↓↓↓

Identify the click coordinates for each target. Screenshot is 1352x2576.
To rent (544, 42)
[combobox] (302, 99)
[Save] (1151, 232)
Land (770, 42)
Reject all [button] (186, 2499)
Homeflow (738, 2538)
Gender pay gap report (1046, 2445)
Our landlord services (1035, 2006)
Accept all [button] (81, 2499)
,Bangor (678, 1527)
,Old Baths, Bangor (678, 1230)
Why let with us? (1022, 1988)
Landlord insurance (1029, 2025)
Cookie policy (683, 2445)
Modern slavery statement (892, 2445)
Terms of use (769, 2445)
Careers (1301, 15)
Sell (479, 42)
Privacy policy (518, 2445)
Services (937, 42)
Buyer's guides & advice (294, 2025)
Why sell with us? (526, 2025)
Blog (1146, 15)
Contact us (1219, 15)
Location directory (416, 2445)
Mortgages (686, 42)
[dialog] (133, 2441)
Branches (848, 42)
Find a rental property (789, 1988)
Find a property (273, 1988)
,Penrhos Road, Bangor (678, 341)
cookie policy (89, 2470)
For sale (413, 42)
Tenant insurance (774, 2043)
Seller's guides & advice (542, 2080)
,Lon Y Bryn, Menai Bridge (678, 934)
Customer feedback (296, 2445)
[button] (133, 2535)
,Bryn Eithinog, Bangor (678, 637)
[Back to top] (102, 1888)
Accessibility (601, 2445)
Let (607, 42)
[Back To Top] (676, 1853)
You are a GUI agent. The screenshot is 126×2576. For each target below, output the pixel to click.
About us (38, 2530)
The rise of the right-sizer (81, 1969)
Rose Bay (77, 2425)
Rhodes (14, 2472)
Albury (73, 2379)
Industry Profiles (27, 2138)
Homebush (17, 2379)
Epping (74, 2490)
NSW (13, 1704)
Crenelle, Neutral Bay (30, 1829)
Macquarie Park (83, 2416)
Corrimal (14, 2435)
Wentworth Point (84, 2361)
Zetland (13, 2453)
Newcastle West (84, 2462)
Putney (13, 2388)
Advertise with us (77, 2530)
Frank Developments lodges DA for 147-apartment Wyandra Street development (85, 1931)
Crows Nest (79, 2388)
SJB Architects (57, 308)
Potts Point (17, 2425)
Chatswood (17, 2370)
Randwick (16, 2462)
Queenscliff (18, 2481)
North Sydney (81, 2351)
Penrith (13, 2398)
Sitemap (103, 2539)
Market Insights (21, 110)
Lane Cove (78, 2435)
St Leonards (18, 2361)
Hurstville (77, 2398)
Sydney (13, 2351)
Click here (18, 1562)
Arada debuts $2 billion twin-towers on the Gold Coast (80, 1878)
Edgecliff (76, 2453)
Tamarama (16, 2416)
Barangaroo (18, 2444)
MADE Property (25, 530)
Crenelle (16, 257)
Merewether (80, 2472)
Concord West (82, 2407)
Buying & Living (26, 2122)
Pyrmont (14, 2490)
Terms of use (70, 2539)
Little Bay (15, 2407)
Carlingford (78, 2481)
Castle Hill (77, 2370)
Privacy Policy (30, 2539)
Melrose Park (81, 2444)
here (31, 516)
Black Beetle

↑↑↑

▶ WHAT IS REQUIRED
From the records above, quote only the lines running from the line with "[combobox] (302, 99)" to the line with "Advertise with us (77, 2530)", both lines included.

▶ COMPLETED TASK
[combobox] (302, 99)
[Save] (1151, 232)
Land (770, 42)
Reject all [button] (186, 2499)
Homeflow (738, 2538)
Gender pay gap report (1046, 2445)
Our landlord services (1035, 2006)
Accept all [button] (81, 2499)
,Bangor (678, 1527)
,Old Baths, Bangor (678, 1230)
Why let with us? (1022, 1988)
Landlord insurance (1029, 2025)
Cookie policy (683, 2445)
Modern slavery statement (892, 2445)
Terms of use (769, 2445)
Careers (1301, 15)
Sell (479, 42)
Privacy policy (518, 2445)
Services (937, 42)
Buyer's guides & advice (294, 2025)
Why sell with us? (526, 2025)
Blog (1146, 15)
Contact us (1219, 15)
Location directory (416, 2445)
Mortgages (686, 42)
[dialog] (133, 2441)
Branches (848, 42)
Find a rental property (789, 1988)
Find a property (273, 1988)
,Penrhos Road, Bangor (678, 341)
cookie policy (89, 2470)
For sale (413, 42)
Tenant insurance (774, 2043)
Seller's guides & advice (542, 2080)
,Lon Y Bryn, Menai Bridge (678, 934)
Customer feedback (296, 2445)
[button] (133, 2535)
,Bryn Eithinog, Bangor (678, 637)
[Back to top] (102, 1888)
Accessibility (601, 2445)
Let (607, 42)
[Back To Top] (676, 1853)
You are a GUI agent. The screenshot is 126×2576. For each target below, output the pixel to click.
About us (38, 2530)
The rise of the right-sizer (81, 1969)
Rose Bay (77, 2425)
Rhodes (14, 2472)
Albury (73, 2379)
Industry Profiles (27, 2138)
Homebush (17, 2379)
Epping (74, 2490)
NSW (13, 1704)
Crenelle, Neutral Bay (30, 1829)
Macquarie Park (83, 2416)
Corrimal (14, 2435)
Wentworth Point (84, 2361)
Zetland (13, 2453)
Newcastle West (84, 2462)
Putney (13, 2388)
Advertise with us (77, 2530)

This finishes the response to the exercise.